In attendance were Chair Anne Marie Stronach, member Shannon Demos, CES Principal Jay Harding, TPS Superintendent Brenda Theriault-Regan, Town Manager Richard Montuori, TPS Business Manager Dave Libby, Select Board representative Jayne Wellman, Planning Board rep Jonathan Ciampa and School Committee rep Rich Russo, as well as committee Clerk Maria Cutelis.
The CES project is officially in close-out phase, but there are some significant issues that contractors and the designer still need to address.
Peter Collins, project director from CBRE Heery, told the committee that the CES received from the U.S. Green Building Council a certification that the project achieved Silver in LEED for Schools, with 56 points. Silver is the second tier for LEED certification, above Certified but below Gold or Platinum. It demonstrates that the building saves energy, water and other resources.
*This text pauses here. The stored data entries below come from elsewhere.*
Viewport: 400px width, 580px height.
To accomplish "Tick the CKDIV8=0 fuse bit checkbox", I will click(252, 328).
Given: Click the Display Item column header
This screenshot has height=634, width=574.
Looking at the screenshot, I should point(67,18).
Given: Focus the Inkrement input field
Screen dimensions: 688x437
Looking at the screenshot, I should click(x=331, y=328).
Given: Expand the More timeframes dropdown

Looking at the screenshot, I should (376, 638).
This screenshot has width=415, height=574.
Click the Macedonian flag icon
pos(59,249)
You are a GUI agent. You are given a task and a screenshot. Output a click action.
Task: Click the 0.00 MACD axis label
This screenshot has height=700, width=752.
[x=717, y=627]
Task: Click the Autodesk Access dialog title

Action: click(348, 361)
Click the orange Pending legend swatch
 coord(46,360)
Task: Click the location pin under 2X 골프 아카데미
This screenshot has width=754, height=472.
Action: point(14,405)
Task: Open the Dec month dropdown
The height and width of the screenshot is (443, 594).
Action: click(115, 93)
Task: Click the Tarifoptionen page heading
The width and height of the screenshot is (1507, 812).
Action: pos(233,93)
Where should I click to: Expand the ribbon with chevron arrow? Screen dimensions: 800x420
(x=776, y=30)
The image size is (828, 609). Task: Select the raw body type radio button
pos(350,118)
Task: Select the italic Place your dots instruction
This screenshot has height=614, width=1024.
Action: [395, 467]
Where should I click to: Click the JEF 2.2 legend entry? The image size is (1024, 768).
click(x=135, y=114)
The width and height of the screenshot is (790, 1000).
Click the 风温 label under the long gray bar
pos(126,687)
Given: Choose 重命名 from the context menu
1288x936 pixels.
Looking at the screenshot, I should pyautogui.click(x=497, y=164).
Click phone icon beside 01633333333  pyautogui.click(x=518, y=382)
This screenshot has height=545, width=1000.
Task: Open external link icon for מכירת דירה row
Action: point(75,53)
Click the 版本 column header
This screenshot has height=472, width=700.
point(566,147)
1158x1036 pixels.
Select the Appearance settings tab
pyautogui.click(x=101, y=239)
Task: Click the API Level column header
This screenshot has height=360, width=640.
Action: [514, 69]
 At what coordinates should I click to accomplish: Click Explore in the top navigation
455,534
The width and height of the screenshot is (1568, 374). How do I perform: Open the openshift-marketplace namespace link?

And, it earns the town an additional 2% sustainability reimbursement from the Mass. School Building Authority, bringing Tewksbury to a 58.77% rate.
When you visit the school, watch for a LEED Silver marker on the window.
The total project budget was $98,071,145 with the MSBA potentially picking up $32,736,619. The 140,000-square-foot school is designed to accommodate 790 students in grades two through four. The committee is in the final phase of budget reconciliation; it may take until April to complete the audit required to receive payment from the MSBA.
Montuori said that there will be an article at October Town Meeting to allocate any remaining money to reduce what Tewksbury needs to borrow for its share of the project.
There will be a 10-month walk-through in August. At that time, issues that will hopefully be resolved include:
Unexplained, irregularly timed beeping and scratching noises on the PA system resulting from a defective power supply pack and a bad microphone computer board.
Buckling and cracking of the gym and stage floors. A consultant recommended removing the wood filler, replacing some damaged boards and allowing the floor to expand and flatten out over time.
A crack in the entranceway terrazzo floor, which Regan called out as a showpiece feature of the school. Given the prominence of the floor, the contractor is going to come back with suggestions on how to fix the issue without impacting the appearance.
“What would we do if money was not an object to make this look like it was supposed to?” asked Ciampa.
A malfunctioning LG HVAC system. The issue is the length of the pipe servicing this particular zone. The contractor has ordered 22 new controller boards, which will take four to six weeks to arrive from the manufacturer in China. Once the parts are in hand, the fix should take only a week.
The warranty on the HVAC system will be reset when the new boards are installed, and the other systems should not have a similar issue, according to Tony Serrano of Consigli Construction.
Desks and desk chairs have issues, with chair bolts needing to be secured with Loctite and desk feet creating rust spots on the floors. The designer is working on fixes.
A door needs to be installed on the third-floor staff bathroom. Serrano said a frame is already on order.
Wellman motioned to authorize Libby and Regan to sign off on proposed fixes, with input from the change order subcommittee, to expedite the work.
In public comments, abutter Katelyn Bugda-Gwilt asked for an update on crosswalks and planting of trees to replace those removed to accommodate construction.
All invoices were approved, and the next meeting was set for August 17 at 4 p.m. in the CES music room.